▶ [Collected data]
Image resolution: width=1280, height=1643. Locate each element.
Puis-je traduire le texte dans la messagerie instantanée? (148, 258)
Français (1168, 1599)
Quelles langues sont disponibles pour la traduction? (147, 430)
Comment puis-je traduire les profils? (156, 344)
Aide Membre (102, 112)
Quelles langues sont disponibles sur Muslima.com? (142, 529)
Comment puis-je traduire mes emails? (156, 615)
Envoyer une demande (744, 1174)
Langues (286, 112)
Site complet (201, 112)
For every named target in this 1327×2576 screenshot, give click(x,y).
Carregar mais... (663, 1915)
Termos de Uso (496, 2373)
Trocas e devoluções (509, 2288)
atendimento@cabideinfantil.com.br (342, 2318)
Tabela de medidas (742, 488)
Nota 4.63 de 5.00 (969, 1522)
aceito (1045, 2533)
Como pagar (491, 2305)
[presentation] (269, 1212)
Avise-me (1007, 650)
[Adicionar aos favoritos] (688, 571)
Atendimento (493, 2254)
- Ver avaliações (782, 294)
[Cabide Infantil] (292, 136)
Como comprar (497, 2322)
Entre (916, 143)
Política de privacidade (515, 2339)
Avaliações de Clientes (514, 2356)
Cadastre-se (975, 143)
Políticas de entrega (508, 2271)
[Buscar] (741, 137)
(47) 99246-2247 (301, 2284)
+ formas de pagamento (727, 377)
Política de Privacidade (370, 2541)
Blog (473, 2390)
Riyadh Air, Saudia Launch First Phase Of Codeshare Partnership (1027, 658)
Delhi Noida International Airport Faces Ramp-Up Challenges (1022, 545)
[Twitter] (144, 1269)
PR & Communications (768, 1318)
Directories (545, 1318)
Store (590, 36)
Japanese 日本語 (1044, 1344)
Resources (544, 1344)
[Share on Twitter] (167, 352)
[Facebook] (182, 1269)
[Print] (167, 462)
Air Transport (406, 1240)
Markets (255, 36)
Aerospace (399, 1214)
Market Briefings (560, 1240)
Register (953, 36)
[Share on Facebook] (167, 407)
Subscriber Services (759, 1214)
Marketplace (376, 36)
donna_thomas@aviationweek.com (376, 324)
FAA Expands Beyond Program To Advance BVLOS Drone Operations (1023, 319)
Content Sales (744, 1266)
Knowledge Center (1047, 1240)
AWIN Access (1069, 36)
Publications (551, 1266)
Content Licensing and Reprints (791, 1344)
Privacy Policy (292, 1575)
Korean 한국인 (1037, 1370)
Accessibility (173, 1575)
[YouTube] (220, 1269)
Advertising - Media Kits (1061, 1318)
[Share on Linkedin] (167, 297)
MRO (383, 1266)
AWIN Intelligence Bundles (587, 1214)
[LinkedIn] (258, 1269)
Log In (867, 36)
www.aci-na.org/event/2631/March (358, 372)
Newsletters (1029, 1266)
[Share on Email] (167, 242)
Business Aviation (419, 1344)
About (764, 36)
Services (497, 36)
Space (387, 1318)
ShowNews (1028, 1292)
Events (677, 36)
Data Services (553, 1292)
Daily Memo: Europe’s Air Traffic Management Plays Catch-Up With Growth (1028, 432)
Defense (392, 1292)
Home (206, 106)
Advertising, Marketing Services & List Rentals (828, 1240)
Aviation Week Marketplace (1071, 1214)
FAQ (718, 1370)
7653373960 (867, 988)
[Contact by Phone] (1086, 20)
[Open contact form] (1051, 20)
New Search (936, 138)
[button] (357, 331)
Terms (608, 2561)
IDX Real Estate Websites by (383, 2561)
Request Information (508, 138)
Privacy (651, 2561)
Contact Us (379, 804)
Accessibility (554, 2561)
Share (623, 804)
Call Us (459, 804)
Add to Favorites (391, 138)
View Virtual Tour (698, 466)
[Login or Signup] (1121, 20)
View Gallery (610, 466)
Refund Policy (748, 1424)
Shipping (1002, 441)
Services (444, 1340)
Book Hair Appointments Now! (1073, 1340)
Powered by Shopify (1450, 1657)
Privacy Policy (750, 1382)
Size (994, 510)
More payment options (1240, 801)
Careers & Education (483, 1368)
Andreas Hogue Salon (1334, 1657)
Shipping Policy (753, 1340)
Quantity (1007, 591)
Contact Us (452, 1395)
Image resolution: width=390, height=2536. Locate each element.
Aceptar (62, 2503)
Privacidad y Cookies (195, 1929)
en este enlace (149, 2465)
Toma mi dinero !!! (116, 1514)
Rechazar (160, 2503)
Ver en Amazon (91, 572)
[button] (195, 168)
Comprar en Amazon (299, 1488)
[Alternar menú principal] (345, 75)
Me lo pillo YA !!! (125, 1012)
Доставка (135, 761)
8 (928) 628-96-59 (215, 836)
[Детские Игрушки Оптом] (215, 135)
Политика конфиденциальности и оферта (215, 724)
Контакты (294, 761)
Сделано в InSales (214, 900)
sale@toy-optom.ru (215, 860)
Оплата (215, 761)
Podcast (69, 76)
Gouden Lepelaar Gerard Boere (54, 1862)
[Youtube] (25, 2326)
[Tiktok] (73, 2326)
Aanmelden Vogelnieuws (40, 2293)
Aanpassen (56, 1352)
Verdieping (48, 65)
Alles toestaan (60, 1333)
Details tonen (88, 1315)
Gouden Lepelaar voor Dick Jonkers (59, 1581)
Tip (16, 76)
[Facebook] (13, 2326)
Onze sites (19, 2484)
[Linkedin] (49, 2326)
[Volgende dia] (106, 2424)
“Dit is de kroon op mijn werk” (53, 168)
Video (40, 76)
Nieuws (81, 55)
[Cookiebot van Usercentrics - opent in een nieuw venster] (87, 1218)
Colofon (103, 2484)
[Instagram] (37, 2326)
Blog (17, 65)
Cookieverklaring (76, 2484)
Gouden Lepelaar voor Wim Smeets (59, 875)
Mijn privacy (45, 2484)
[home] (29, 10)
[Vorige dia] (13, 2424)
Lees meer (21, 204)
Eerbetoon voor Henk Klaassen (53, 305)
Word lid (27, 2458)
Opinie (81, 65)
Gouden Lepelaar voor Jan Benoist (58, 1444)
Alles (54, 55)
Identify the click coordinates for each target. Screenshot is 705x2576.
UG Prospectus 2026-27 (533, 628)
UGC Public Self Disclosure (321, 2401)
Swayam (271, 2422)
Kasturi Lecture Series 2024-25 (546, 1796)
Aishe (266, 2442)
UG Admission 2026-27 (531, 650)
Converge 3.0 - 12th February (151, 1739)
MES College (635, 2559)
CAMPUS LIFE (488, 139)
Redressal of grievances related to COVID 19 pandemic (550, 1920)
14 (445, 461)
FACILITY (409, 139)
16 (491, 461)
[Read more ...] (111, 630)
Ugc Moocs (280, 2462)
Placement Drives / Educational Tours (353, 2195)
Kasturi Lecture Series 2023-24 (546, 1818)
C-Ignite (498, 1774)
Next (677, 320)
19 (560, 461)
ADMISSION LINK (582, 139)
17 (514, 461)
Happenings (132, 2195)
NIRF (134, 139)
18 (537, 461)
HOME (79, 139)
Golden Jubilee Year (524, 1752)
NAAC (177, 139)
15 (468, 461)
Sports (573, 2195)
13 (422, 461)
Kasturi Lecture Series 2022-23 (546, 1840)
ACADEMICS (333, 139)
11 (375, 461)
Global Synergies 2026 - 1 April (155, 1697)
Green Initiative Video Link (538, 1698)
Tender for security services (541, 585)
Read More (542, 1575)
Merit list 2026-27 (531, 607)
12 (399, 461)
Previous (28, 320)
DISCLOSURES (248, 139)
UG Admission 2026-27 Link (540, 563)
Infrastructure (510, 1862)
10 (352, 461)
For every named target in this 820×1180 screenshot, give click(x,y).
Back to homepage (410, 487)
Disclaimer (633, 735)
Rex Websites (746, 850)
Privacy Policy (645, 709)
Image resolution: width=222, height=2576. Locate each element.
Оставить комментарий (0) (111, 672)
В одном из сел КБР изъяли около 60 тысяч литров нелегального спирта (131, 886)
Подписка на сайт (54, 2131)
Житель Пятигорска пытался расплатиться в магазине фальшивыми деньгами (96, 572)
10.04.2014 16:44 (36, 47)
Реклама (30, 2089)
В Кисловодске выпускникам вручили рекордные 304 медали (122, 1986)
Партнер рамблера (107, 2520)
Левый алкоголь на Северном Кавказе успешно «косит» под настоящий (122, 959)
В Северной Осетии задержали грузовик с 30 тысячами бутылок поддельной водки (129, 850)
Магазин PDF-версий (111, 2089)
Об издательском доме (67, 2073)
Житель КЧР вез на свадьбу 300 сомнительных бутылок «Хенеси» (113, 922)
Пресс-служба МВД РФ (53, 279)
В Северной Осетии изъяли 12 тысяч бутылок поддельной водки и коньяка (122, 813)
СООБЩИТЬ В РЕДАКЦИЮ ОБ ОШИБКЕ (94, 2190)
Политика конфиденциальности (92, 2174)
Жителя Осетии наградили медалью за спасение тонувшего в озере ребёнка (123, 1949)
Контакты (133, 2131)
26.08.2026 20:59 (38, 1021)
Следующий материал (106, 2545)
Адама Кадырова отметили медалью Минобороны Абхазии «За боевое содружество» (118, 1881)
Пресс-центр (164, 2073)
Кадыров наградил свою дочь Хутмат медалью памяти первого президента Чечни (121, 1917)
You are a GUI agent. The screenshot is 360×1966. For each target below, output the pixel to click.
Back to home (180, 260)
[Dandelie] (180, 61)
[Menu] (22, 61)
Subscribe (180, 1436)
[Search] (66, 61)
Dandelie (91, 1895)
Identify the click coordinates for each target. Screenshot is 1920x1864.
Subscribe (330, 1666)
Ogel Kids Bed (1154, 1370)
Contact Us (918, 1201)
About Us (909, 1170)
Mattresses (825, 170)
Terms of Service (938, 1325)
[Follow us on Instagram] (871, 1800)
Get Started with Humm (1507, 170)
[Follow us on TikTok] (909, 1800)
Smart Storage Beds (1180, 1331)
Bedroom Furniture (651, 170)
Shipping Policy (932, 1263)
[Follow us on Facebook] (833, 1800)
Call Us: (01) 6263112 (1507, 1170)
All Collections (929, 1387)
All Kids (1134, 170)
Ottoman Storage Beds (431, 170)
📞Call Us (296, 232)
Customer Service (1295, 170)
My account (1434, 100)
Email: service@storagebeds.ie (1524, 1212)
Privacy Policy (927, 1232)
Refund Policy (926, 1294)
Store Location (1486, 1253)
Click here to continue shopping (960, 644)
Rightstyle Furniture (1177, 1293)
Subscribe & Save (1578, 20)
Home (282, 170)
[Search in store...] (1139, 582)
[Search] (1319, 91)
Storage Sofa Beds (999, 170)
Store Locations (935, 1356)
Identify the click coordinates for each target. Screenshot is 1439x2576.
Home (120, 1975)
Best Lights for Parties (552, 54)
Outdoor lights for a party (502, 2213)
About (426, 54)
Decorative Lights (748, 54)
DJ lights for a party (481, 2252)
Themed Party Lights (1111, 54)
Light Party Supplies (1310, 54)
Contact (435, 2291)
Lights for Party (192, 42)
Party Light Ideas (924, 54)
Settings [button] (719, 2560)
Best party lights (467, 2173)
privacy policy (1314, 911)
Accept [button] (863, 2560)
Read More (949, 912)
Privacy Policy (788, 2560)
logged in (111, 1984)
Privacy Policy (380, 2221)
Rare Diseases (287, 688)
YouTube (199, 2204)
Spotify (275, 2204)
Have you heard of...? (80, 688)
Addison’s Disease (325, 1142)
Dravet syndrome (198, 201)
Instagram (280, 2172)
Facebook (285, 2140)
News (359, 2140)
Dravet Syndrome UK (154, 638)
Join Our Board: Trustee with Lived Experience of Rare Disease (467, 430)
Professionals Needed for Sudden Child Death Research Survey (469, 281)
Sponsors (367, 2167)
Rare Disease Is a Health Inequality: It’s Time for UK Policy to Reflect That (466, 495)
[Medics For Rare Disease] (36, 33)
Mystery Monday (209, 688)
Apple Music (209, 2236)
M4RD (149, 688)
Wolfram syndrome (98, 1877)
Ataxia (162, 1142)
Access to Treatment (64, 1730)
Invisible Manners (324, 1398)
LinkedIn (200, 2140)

▶ [Task] Beginning at the line above with "Instagram (280, 2172)" and finishing at the line with "Sponsors (367, 2167)", return each line exactly and return nothing else.

▶ [Expected answer]
Instagram (280, 2172)
Facebook (285, 2140)
News (359, 2140)
Dravet Syndrome UK (154, 638)
Join Our Board: Trustee with Lived Experience of Rare Disease (467, 430)
Professionals Needed for Sudden Child Death Research Survey (469, 281)
Sponsors (367, 2167)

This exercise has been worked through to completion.